When the founder of Klas, Nathan Nwachukwu, was growing up in Port Harcourt, he thought he would become a professor of Physics. He wanted to impart knowledge and teach young Nigerians what he had learnt, just like his mother, a professor of chemical pathology.
An accident that blinded him in his right eye put him out of school for six months, but it laid the foundation for the disruption in virtual education that Klas would cause. Nathan wanted to teach while recovering but said he could not find a platform to share what he knew with people. So when he grew older he created one; a live-class platform for content creators.
Klas is a website where tutors, creators and anyone with anything to teach can create classes and share the link with their followers. Classes can be free or paid. On Klas, there are three plans for creators; the free plan permits them to admit a maximum of fifty students, and Klas takes a ten per cent cut off their enrollment fee if it’s a paid class.
Then there is the pro plan, giving creators an hour of teaching time, a three per cent cut for Klas on paid enrollments at twenty-nine dollars per month. Then there is the plus plan at ninety-nine dollars per month, giving creators unlimited hours of teaching and, with that price tag, no cuts to Klas.
Klas, the journey
It all started a few years back. Nathan had gotten a scholarship to study computer science at Carleton University, Ottawa, Canada, and then the COVID-19 pandemic happened, and he saw an opportunity. His mind kept flicking to those days in Port Harcourt, looking for a platform to teach people.

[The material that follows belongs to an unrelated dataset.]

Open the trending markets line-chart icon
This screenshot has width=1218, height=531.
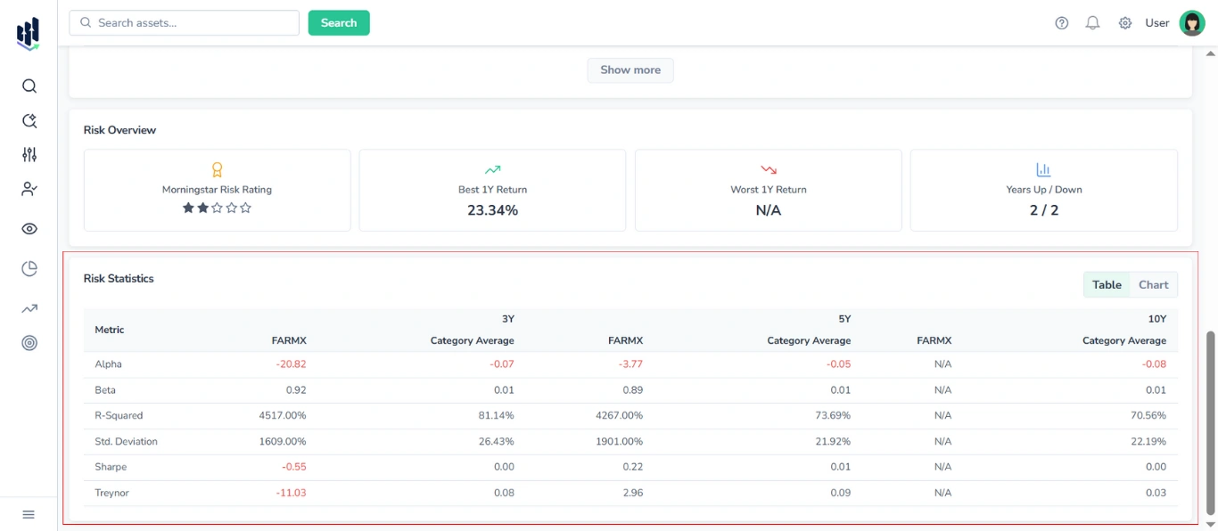point(29,307)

“I just noticed that so much was going on in tech. I saw zoom explode and I remembered the idea again. There were two things that became clear. First of all, millions of people were now looking to upscale themselves in a lot of in-demand skills, like tech, crypto, AI, Web3 and all of that,” he said in a recent interview with Technext. “There just aren’t enough legacy academies to train them all. That was when I realised that this is what we need to do with Klas,” he added.

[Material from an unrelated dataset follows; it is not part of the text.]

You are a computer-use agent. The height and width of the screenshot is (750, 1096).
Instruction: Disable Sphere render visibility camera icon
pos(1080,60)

So he started Klas, a platform where people can set up classes with the hope that those classes turn into academies and users or students are regular on the website, which currently doesn’t have an app.
Read also: Keza Africa will help you pay for your next work tools if you’ll have them
“Klas is not just a simple tool that allows anyone to just set up an academy and teach live classes. We are essentially empowering experts, people like me and you that have knowledge to share, to set up your own academy and upscale the future workforce.”

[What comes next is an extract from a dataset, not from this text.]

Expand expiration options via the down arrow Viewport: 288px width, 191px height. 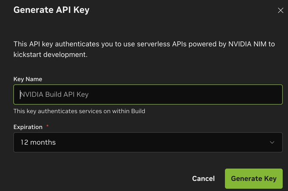tap(272, 142)
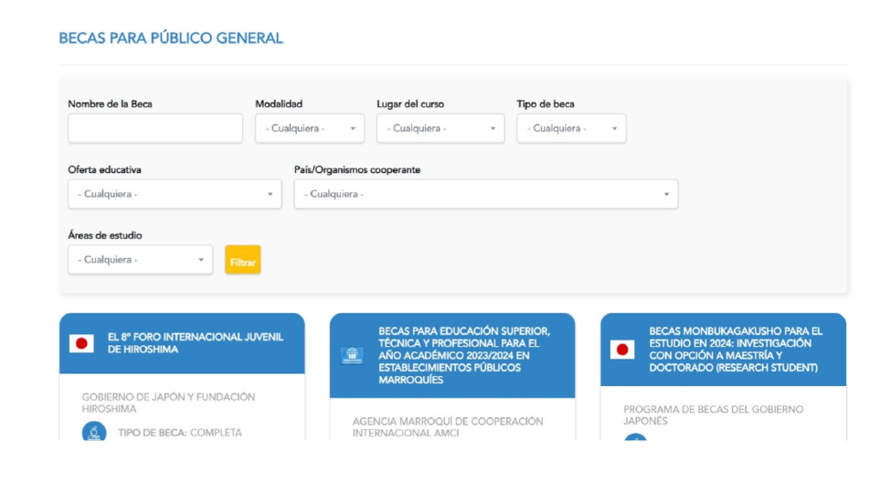Screen dimensions: 870x484
Task: Expand the Lugar del curso dropdown
Action: pos(440,129)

Then in September 2021, he took the bold step to drop out of Carleton. He went on the Y Combinator matching platform for founders, the YC Co-Founder Matching Platform and found Lekan Adejumo, who would become his co-founder. With his scholarship money, he set up a team; a designer and an engineer to build the platform and launched Klas. Then he took an interview with Techstars Toronto.
“I actually never applied for Techstars, it was through referral,” he said, “If someone refers you and you are a really good company, you can actually jumpstart the application process.”
He said he didn’t know what he was building in the first few months. The interface was not the best, and he had no idea how to run a business.
“I didn’t even know what I was doing in the first few months. I never studied economics or business in secondary school. I’ve never been an intern. I’ve never had a job in my entire life now being put into this all of a sudden. It was crazy. But we eventually settled and we started growing,” he said.
But like many tech platforms, Klas has struggled to attract people outside the tech ecosystem. According to Nathan, the majority of the classes on the platform are coding classes.
“Today over 50 per cent of all our academies are coding academies, so we see a lot of javascript, python, AI classes and all that. The second is design, and the third is marketing,” he said.
But the website has also seen some classes that are not tech, random niche classes.
“We have an academy on entertainment law. We have a Sri Lankan that started an academy on sustainability for Sri Lankan oil workers. We have about two academies that do stuff on parenting. It’s basically anything,” Nathan said.
What’s next for Klas?
Nathan hopes to diversify the classes and bring more creators to build their own academies on Klas. He has started buying cameras and recording gadgets. He wants to start a podcast interviewing top-performing creatives and interesting academies. He hopes it will make the platform more visible and attractive to creatives from other industries.
“I personally don’t like how more than half of our academies are just coding. The dream, when I started Klas, is that it’s a place where anyone can be able to start an academy on anything.”


Where does he see the company in the next five years? What will growth look like in this changing tech landscape?
“In the next five years, the upscaling economy is going to be one of the biggest things happening on the internet, and it’s all going to be powered by Klas, no matter where you look. I see us powering up to a hundred thousand academies in the next five years that will allow us to reach over 50 million students globally,” he said.